* **Problem to solve**
Please quote the records below word for word, from their very start down through the line containing "pyautogui.click(x=113, y=117)", including that line. Leave the pictures out of your answer.

* **Given records**
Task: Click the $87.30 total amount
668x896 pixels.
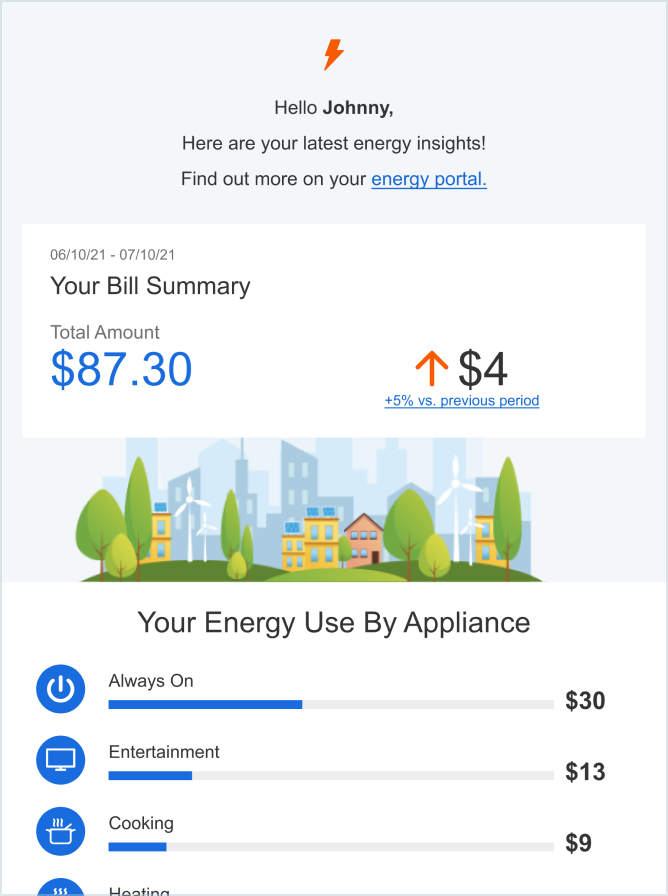Action: (x=121, y=369)
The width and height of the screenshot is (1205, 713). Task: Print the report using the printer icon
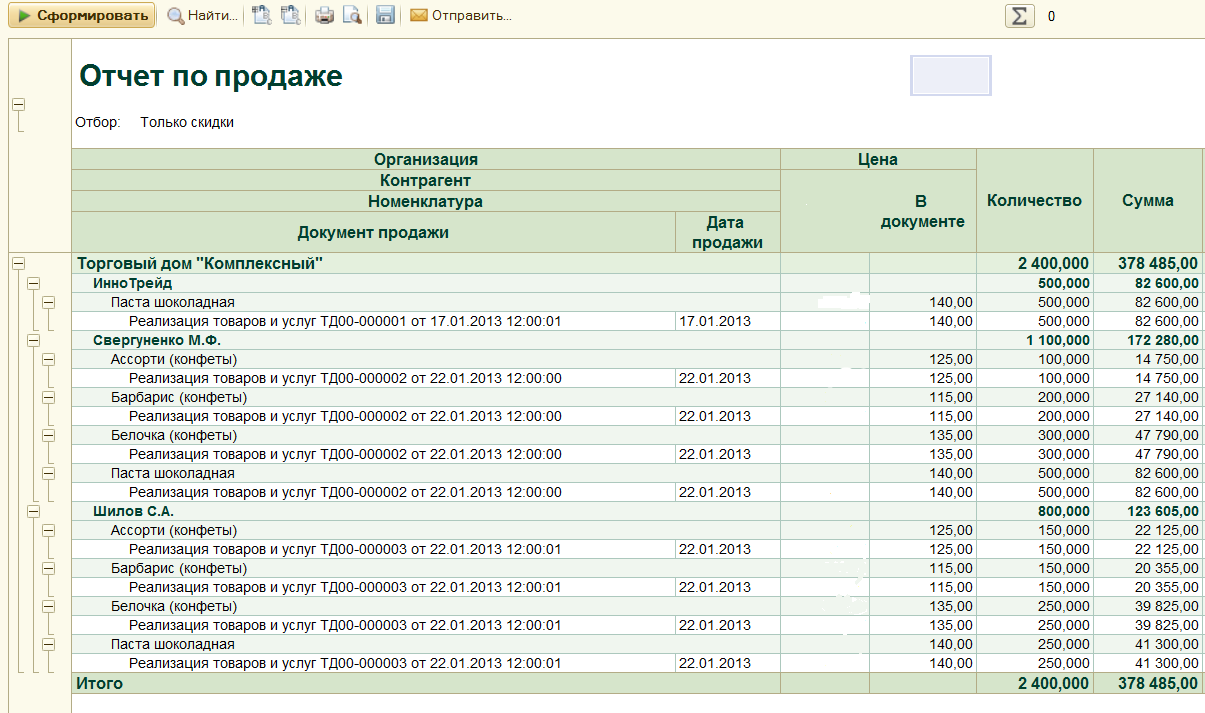324,16
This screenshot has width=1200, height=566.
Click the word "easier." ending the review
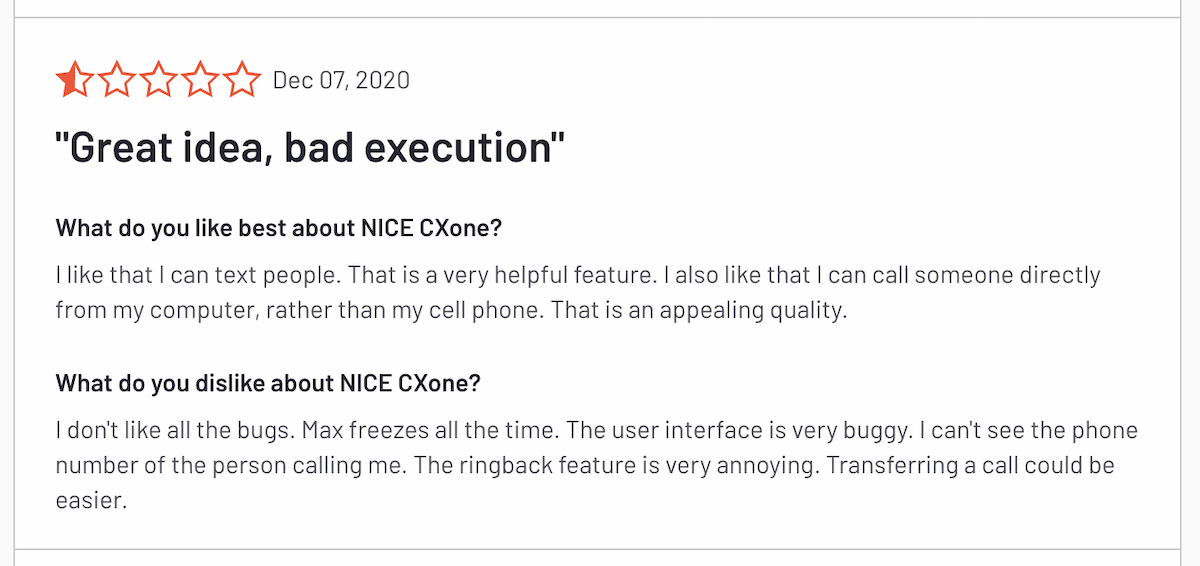coord(91,501)
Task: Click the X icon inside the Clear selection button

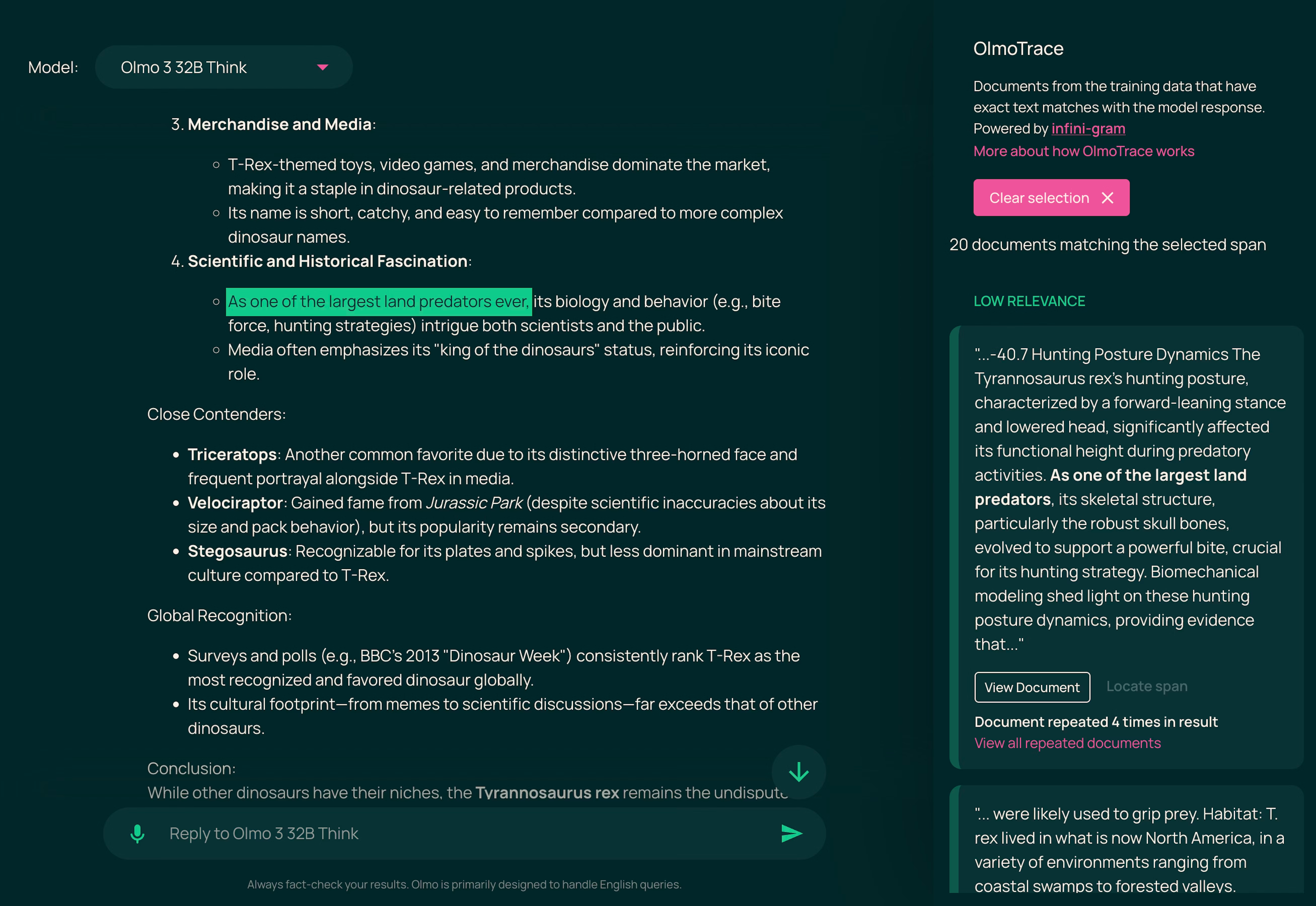Action: 1108,198
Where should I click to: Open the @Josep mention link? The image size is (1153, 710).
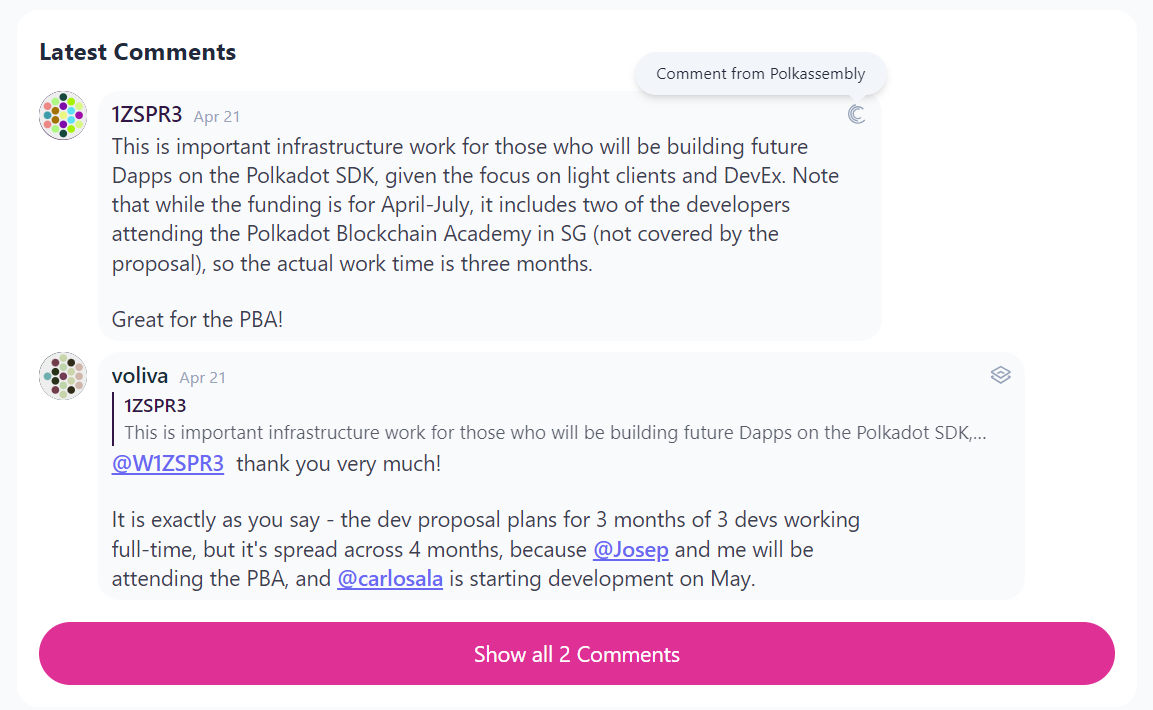(x=631, y=550)
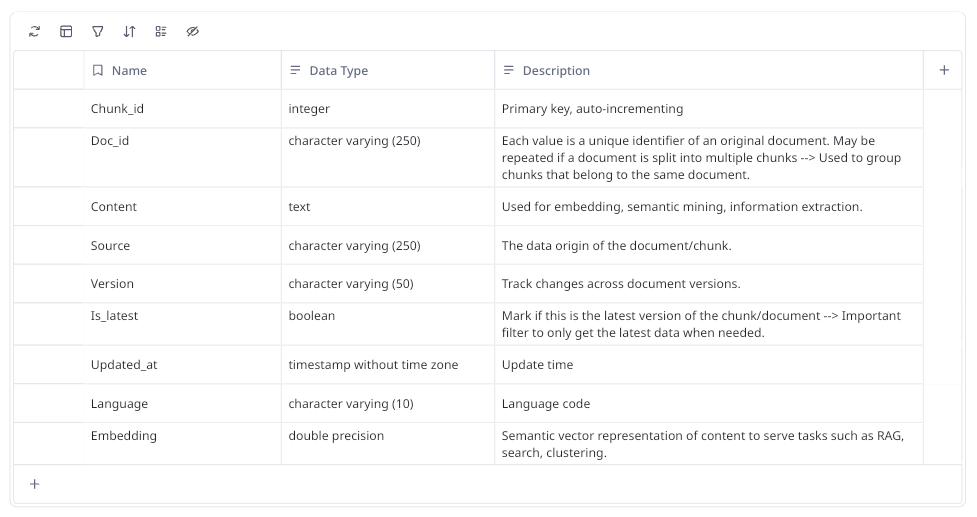Open the group-by list icon
Viewport: 977px width, 517px height.
tap(161, 31)
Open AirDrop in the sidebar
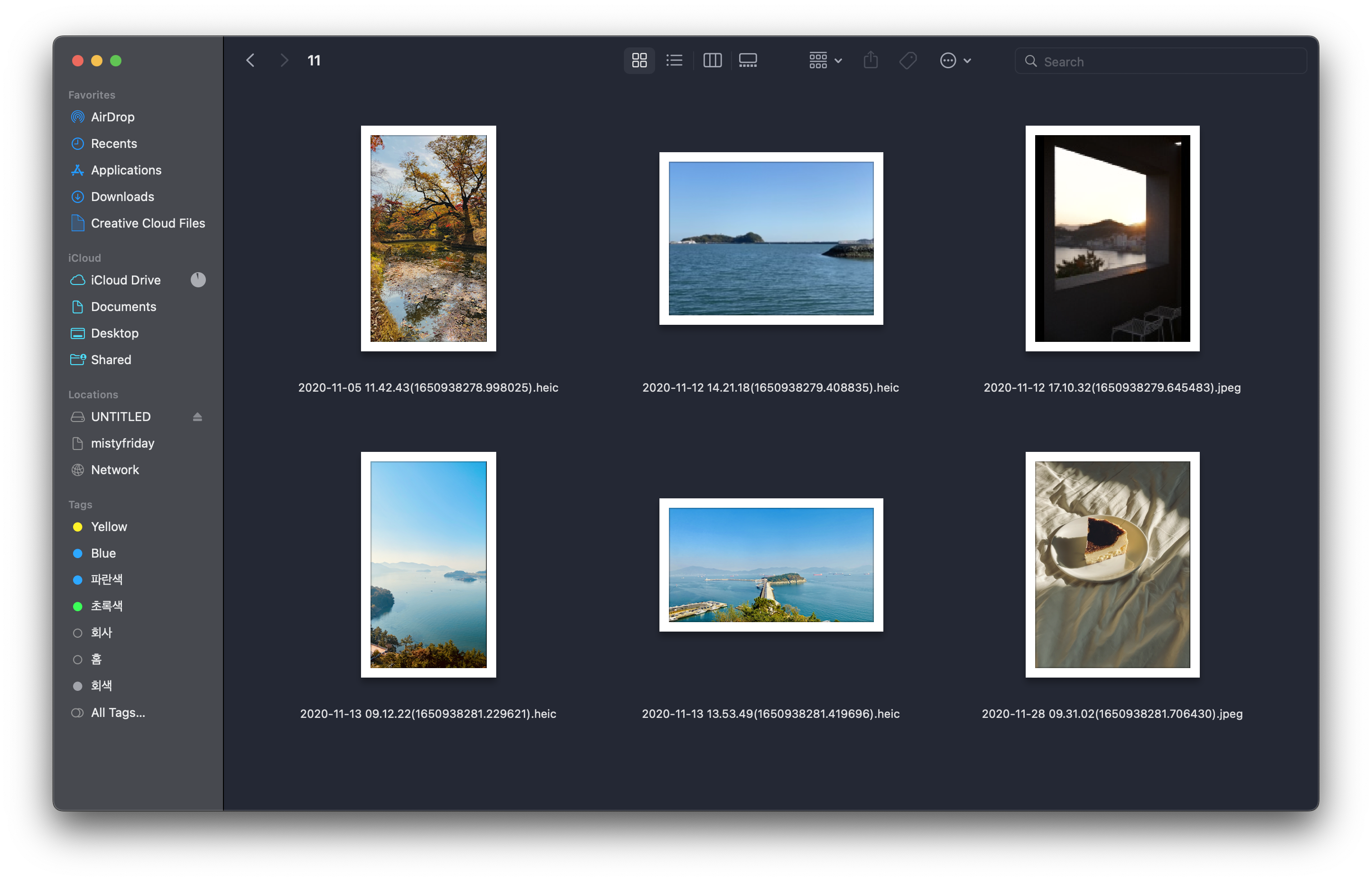 pyautogui.click(x=113, y=117)
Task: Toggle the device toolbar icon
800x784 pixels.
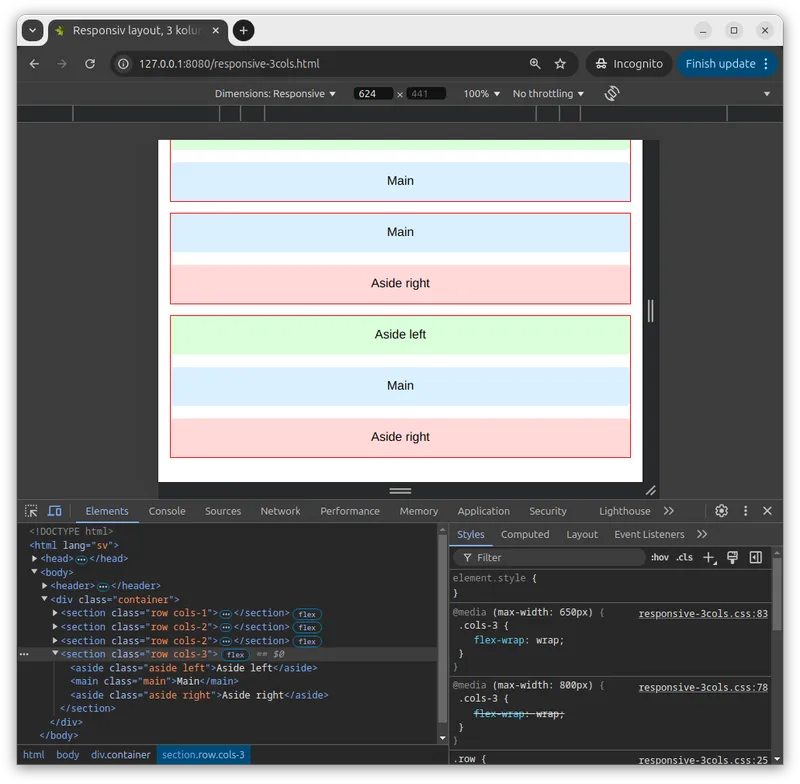Action: [55, 511]
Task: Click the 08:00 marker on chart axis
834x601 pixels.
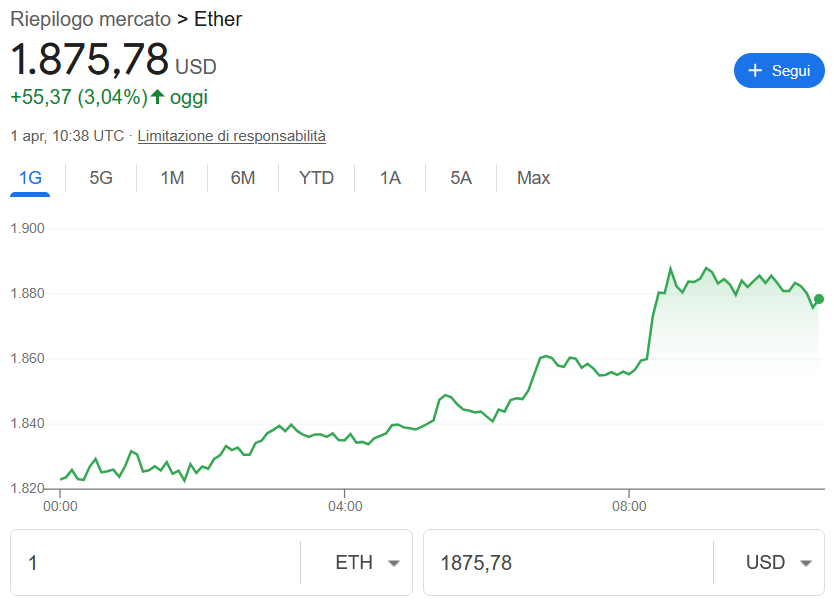Action: (629, 506)
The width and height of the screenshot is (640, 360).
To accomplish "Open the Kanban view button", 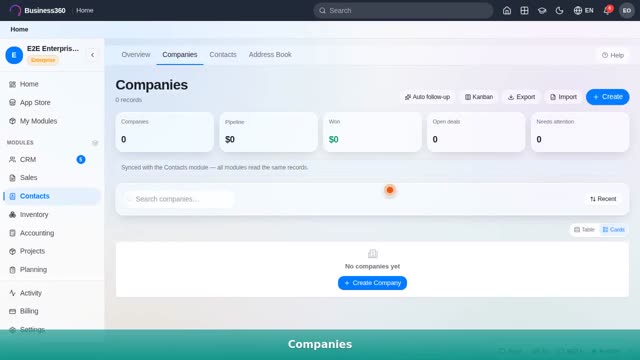I will (479, 97).
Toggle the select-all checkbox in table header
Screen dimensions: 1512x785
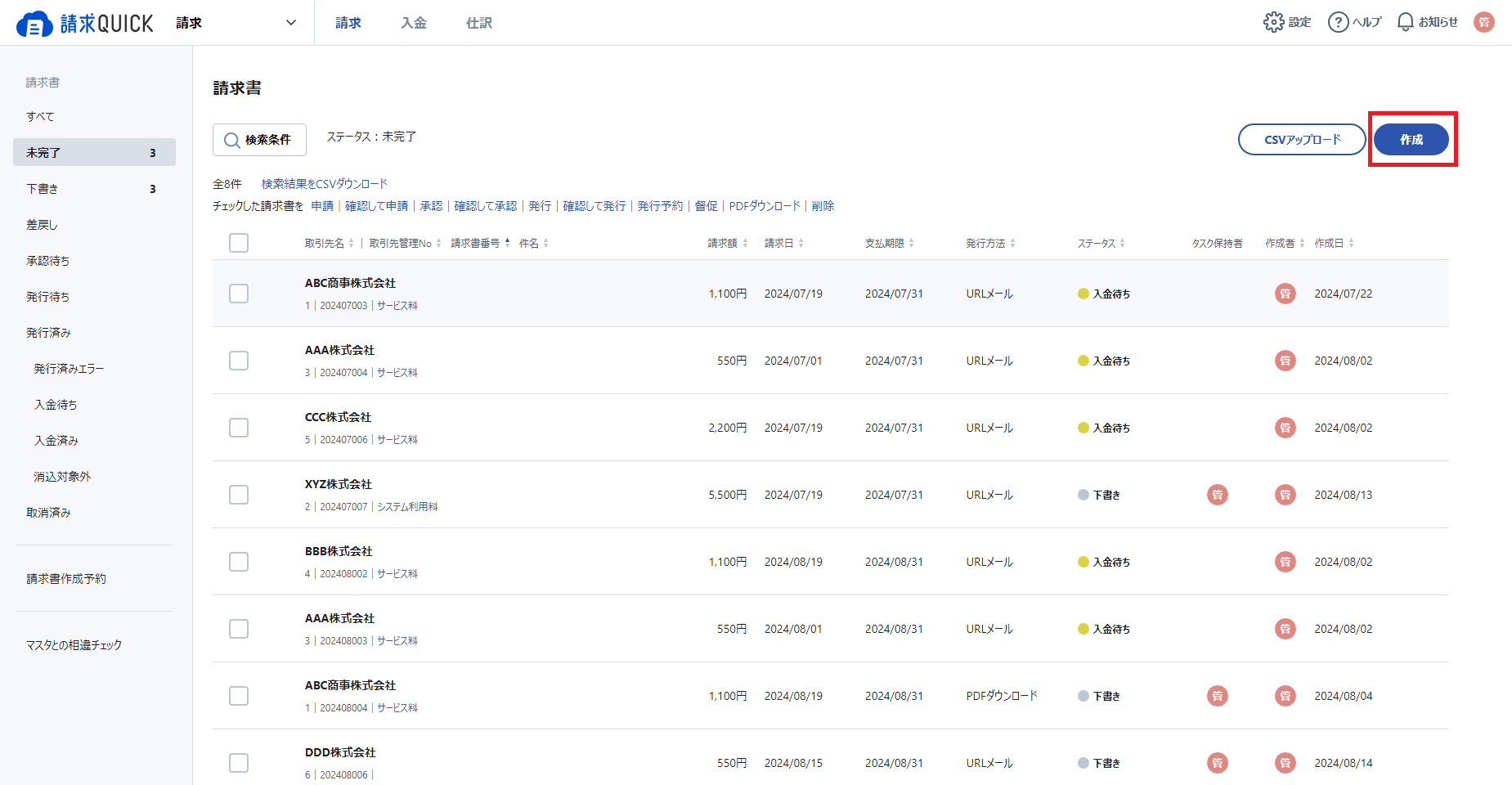point(239,243)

* **Task output**
Task: Click the $87.30 total amount
668x896 pixels.
Action: (x=121, y=369)
The width and height of the screenshot is (1205, 713). Task: Print the report using the printer icon
324,16
This screenshot has width=1200, height=566.
Click the word "easier." ending the review
coord(91,501)
Task: Click the X icon inside the Clear selection button

Action: 1108,198
Where should I click to: Open the @Josep mention link? The image size is (1153, 710).
(x=631, y=550)
Open the group-by list icon
Viewport: 977px width, 517px height.
tap(161, 31)
Open AirDrop in the sidebar
 pyautogui.click(x=113, y=117)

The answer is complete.